O indicador enluvado do pianista apontava para o lado do Comandante, com uma ponta de diversão nos lábios maquiados. Esse olhou para a direção segredada, hesitante. O assombro que o atingiu com o que viu fê-lo balançar num pulo doloroso em sua casaca de correntes: sobre uma cadeira-de-rodas rústica e enferrujada a sua direita, desnudo e arruinado, encontrava-se Obersturmführer Hans Waltz – ou o que sobrara dele. Dado como desaparecido durante a investigação dos frequentes e estranhos acidentes na construção do Aeródromo de Boreham [19], acreditava-se que, por baixo dos panos, envolvera-se numa mancomunação conspiratória com os Aliados. [20] Era uma verdade que agradava mais a Herr Kommandant. Grotescamente mutilado, dos membros restava-lhe apenas o braço esquerdo, e, em diversas partes, o corpo cobria-se por faixas ou remendos costurados. Não gostava de imaginar o que haveria por trás da metade de seu rosto enfaixado. A pele desbotava-se num aspecto acinzentado e inumano, e a respiração irregular falhava constantemente num ronco áspero e desagradável. Não fosse pela tatuagem de âncora em seu pescoço esfolado, reconhecê-lo seria improvável. O seco que engoliu assemelhava-se a vidro moído. Temeu estar diante de seu futuro.

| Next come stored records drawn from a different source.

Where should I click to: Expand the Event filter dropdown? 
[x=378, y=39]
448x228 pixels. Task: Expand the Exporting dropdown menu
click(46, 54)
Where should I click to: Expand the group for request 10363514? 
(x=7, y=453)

– Escutem... escutem, por favor. Eu sou... - começou, desesperançoso.

– Não gaste saliva, Comandante. Não queremos saber quem é. Não nos importamos com isso – o pianista interrompeu-o rispidamente, percorrendo a adega com um punhal da Waffen SS manejado pelas luvas. Examinava os signos rúnicos contra uma lamparina e, dado por satisfeito, simulou golpes de esgrima, cortando o ar, traçando passos.

– O que... pretendem... comigo...

– Nós comemos nazistas, tal como humanos comem carne bovina e frango. Não é óbvio? – esclareceu a ruiva com um risinho maroto, lambendo o gume afiado de uma espada do tamanho de seu tronco. A linha do corte dividiu sua língua em duas, com as quais lambeu a nascente de sangue com um desejo bíblico. - O uniforme serviu bem a Thorn, não?

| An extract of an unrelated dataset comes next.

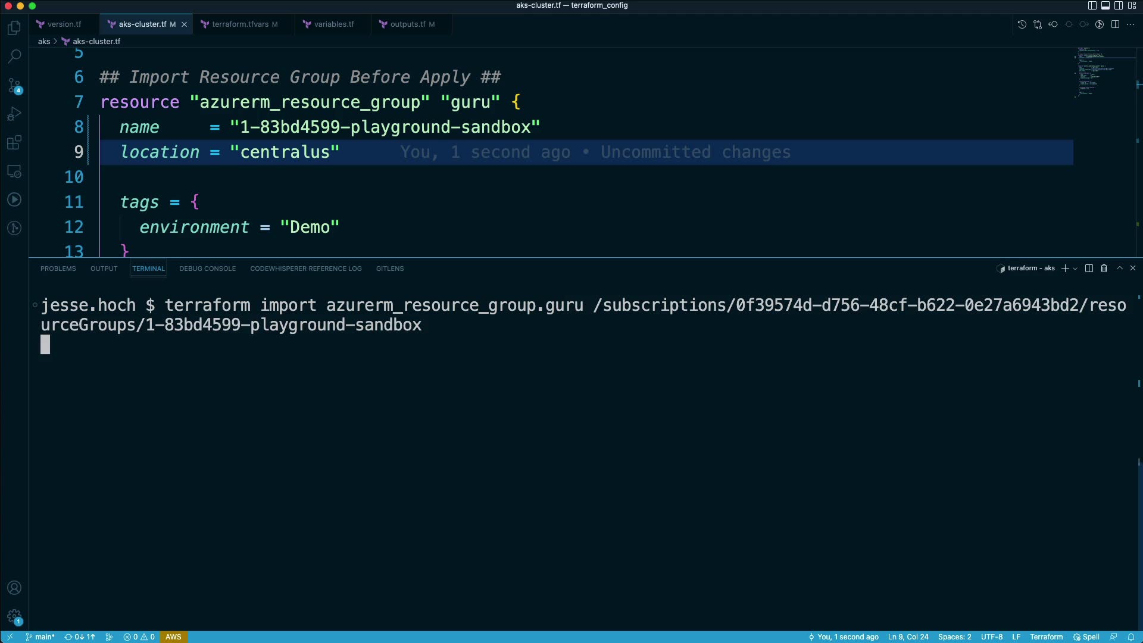
Task: Open editor more actions ellipsis menu
Action: (1130, 24)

– Bondade sua, meu morango. Ela não é sodomizável? - o vampiro à rigor militar apertou calorosamente as sardas dos gêmeos entre os dedos, mimando-os como um pai faz para com suas crianças fofas. - Esse dois flocos de fogo, ambos são. Obrigado, Mãe-Rússia. Mas é como disse, sim.

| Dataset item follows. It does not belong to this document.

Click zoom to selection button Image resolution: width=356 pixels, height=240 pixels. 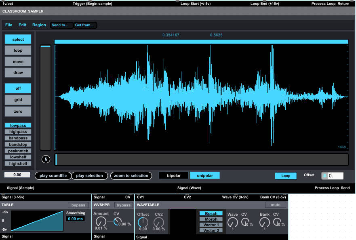[x=131, y=176]
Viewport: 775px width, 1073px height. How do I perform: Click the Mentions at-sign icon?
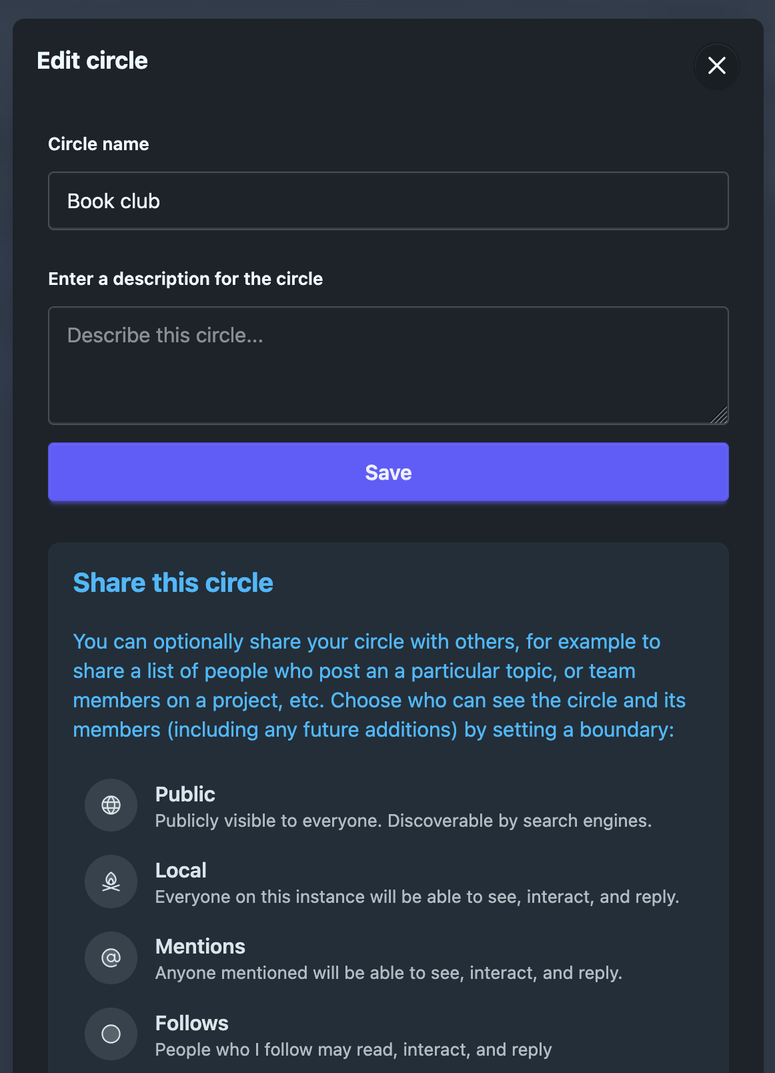click(111, 958)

À sombra das colunas e nereidas de mármore, a prata do vampiro Thorn cortou, regida pela etiqueta, um generoso pedaço de carne caramelada sob porcelana branca. Mastigou a porção demoradamente, num ritual de 33 mordidas – a idade de Cristo. Seus lábios sem cor coraram. – A adrenalina deixa a carne com um sabor exótico, sabia? Por isso ainda te mantemos vivo. Não é crueldade, é uma questão de carinho para com uma receita familiar e secular. Claro, se fosse eu no seu lugar, certamente pensaria diferente. - pensou alto a última parte, somente entre vampiros. - Certo, Deli?

– Certo, certo – contornou o encosto de pregos e correntes que aprisionavam o Comandante, rodeando-o como um predador calculista. Passeava a lâmina gelada por suas pálpebras nervosas, descendo ameaçadoramente pelo pomo-de-adão, riscando as omoplatas. Ao alcançar a pélvis, conseguiu fazê-lo agitar-se sob o assento, alarmado. Suava frio como um tuberculoso. - Vocês, nazistas, são divertidos. São diferentes, como fazem questão de frisar. Mas não como pensam, afinal.

– Seria piegas – continuou por Deli, esse distraído em mergulhar o hóspede de sangue no caos de sua psicose -, quero que me entenda, se tratássemos vocês, nazis, como os demais. Equilibramos um pouco a balança. À sua maneira, os nazistas tratam seus semelhantes como animais ao abate, e nós, inimigos declarados que somos do ócio eterno, damos o troco devido a vocês, escrotinhos de uma geração devassa: assamos e preparamos sua carne loura com um bom tempero, como leitões gordos e rosados – ele sorriu maldosamente, e as luzes da adega subterrânea vacilaram.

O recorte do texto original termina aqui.